As the Mustang shows, though, it’s no longer easy to
define what is American. For 20 years now, the dynamic car makers of
Asia — led by Toyota, Nissan Motor Co. and Honda Motor
Co. — have been pouring money into North America, investing in plants,
suppliers and dealerships as well as design, testing and research
centers. Their factories used to be derided as "transplants,"
foreign-owned plants just knocking together imported parts. Today, the
Asian car makers are a fully functioning industry, big and powerful
enough to challenge Detroit’s claim to the heart of U.S. car

So if there’s no such thing as an American car company or a foreign one, what’s an "American" company to do?

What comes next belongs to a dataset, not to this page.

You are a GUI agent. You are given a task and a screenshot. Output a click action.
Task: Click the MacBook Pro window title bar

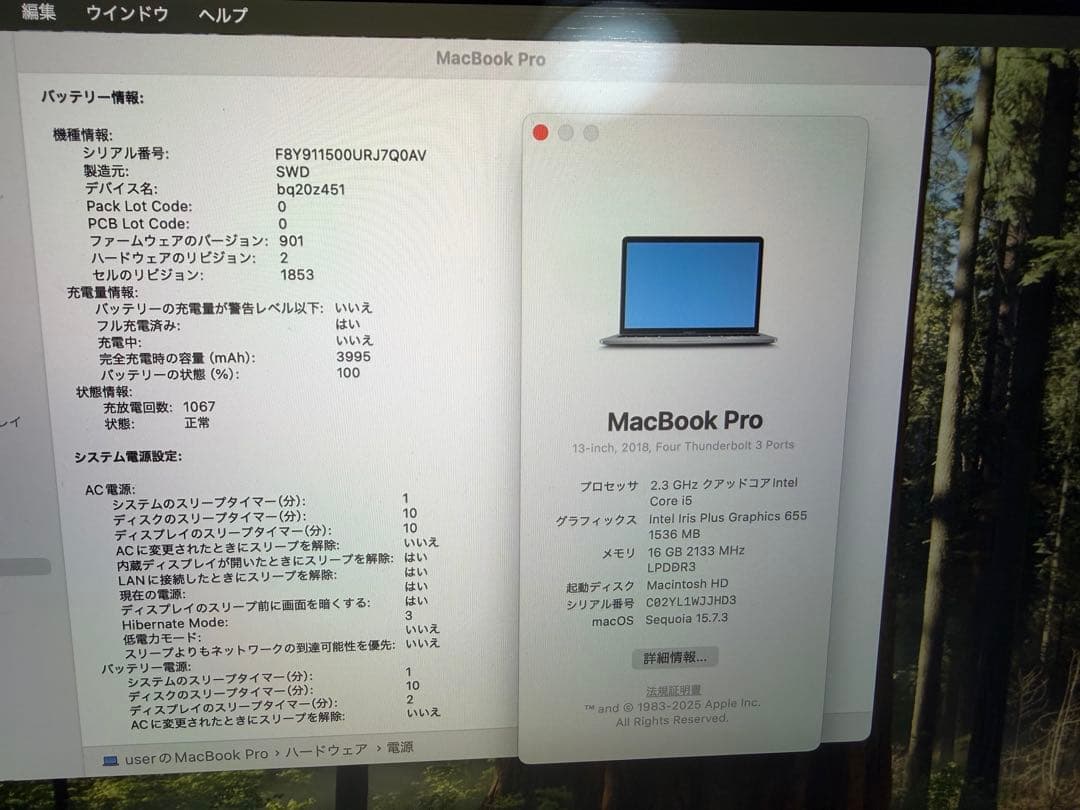[489, 59]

On Thursday, the Level Field Institute, a grass-roots organization
founded by U.S. Big Three retirees, is scheduled to hold a news
conference in Washington. Among the points the group is expected to
make is its belief that comparing relative North American component
content is an ineffective way to determine who is "more American" among
auto makers. A better way, says Jim Doyle who heads Level Field, is to
look at the number of jobs — from research and development to
manufacturing to retailing — each auto maker creates per car sold in
the U.S.

Mr. Doyle says the institute’s study shows that Toyota in 2005 employed
roughly three times more U.S. workers, on a basis of per car sold in
the U.S., than Hyundai Motor Co. Each of the Big Three manufacturers in
the same year employed roughly three times as many U.S. workers, on a
per-car-sold basis, as Toyota. "What’s better for the American
economy?" Mr. Doyle asks. A GM car "built in Mexico with 147,000 jobs
back here in America or a Honda built in Alabama with 4,000 or 5,000
jobs in America?"

A challenge to our readers: why is this job creation measure irrelevant?